■ Available data ■
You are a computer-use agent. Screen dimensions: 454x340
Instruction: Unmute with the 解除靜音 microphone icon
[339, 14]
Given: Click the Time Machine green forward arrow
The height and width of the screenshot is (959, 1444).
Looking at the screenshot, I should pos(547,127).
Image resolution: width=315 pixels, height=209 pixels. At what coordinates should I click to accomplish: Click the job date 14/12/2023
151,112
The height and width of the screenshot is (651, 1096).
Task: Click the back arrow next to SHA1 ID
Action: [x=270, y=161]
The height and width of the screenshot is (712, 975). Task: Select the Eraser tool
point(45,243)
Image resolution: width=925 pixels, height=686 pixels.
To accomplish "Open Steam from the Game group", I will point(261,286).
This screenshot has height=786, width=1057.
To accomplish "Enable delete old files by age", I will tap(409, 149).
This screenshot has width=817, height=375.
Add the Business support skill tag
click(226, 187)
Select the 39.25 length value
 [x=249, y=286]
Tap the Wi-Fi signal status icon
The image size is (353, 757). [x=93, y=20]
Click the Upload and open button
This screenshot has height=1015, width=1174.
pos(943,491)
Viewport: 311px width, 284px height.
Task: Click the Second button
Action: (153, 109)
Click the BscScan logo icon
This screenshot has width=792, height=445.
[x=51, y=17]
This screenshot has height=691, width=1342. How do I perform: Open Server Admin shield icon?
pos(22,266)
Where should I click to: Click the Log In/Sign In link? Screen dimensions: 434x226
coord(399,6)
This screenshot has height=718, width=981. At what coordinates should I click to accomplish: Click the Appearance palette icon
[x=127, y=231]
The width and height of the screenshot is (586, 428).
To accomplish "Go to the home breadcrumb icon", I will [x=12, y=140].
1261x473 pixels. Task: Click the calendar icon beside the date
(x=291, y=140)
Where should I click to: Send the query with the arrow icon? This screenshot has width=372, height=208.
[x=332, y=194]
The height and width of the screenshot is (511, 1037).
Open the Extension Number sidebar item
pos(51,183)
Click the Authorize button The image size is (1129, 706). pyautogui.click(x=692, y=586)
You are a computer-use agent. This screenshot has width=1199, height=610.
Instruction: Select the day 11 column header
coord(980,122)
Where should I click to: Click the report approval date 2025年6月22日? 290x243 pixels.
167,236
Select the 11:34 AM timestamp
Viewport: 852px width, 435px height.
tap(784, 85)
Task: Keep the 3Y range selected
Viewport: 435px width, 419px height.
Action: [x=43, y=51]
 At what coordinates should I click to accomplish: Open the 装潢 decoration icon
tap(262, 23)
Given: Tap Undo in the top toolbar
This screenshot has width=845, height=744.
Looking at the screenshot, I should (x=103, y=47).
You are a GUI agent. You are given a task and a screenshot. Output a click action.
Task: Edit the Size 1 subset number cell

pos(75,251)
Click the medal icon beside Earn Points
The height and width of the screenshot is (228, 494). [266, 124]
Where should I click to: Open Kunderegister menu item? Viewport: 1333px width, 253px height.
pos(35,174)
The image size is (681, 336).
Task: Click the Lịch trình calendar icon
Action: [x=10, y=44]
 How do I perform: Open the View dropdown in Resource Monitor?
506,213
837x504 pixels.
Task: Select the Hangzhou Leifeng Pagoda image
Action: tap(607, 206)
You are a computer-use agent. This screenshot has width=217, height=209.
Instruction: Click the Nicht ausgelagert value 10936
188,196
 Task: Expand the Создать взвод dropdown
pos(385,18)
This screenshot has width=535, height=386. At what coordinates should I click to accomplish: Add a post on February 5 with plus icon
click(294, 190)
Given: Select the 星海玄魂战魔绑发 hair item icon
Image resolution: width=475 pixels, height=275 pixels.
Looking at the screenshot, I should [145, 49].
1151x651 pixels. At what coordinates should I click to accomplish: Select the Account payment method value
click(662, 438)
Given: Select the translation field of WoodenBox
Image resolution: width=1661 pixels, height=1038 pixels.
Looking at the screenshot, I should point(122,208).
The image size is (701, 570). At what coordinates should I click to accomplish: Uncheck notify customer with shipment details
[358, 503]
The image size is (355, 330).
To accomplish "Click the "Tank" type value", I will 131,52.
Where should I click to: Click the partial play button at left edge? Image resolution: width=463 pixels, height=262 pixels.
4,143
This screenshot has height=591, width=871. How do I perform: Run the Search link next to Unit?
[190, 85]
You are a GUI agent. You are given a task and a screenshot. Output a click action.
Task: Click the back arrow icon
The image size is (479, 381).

■ Exercise ■
Copy the entries above, starting at the line containing "The height and width of the screenshot is (511, 1037)." and ending after the line containing "Action: [x=10, y=44]", with every line reproduced verbatim.

■ Answer to this exercise ■
The height and width of the screenshot is (511, 1037).
Open the Extension Number sidebar item
pos(51,183)
Click the Authorize button The image size is (1129, 706). pyautogui.click(x=692, y=586)
You are a computer-use agent. This screenshot has width=1199, height=610.
Instruction: Select the day 11 column header
coord(980,122)
Where should I click to: Click the report approval date 2025年6月22日? 290x243 pixels.
167,236
Select the 11:34 AM timestamp
Viewport: 852px width, 435px height.
tap(784, 85)
Task: Keep the 3Y range selected
Viewport: 435px width, 419px height.
Action: [x=43, y=51]
 At what coordinates should I click to accomplish: Open the 装潢 decoration icon
tap(262, 23)
Given: Tap Undo in the top toolbar
This screenshot has width=845, height=744.
Looking at the screenshot, I should (x=103, y=47).
You are a GUI agent. You are given a task and a screenshot. Output a click action.
Task: Edit the Size 1 subset number cell

pos(75,251)
Click the medal icon beside Earn Points
The height and width of the screenshot is (228, 494). [266, 124]
Where should I click to: Open Kunderegister menu item? Viewport: 1333px width, 253px height.
pos(35,174)
The image size is (681, 336).
Task: Click the Lịch trình calendar icon
Action: [x=10, y=44]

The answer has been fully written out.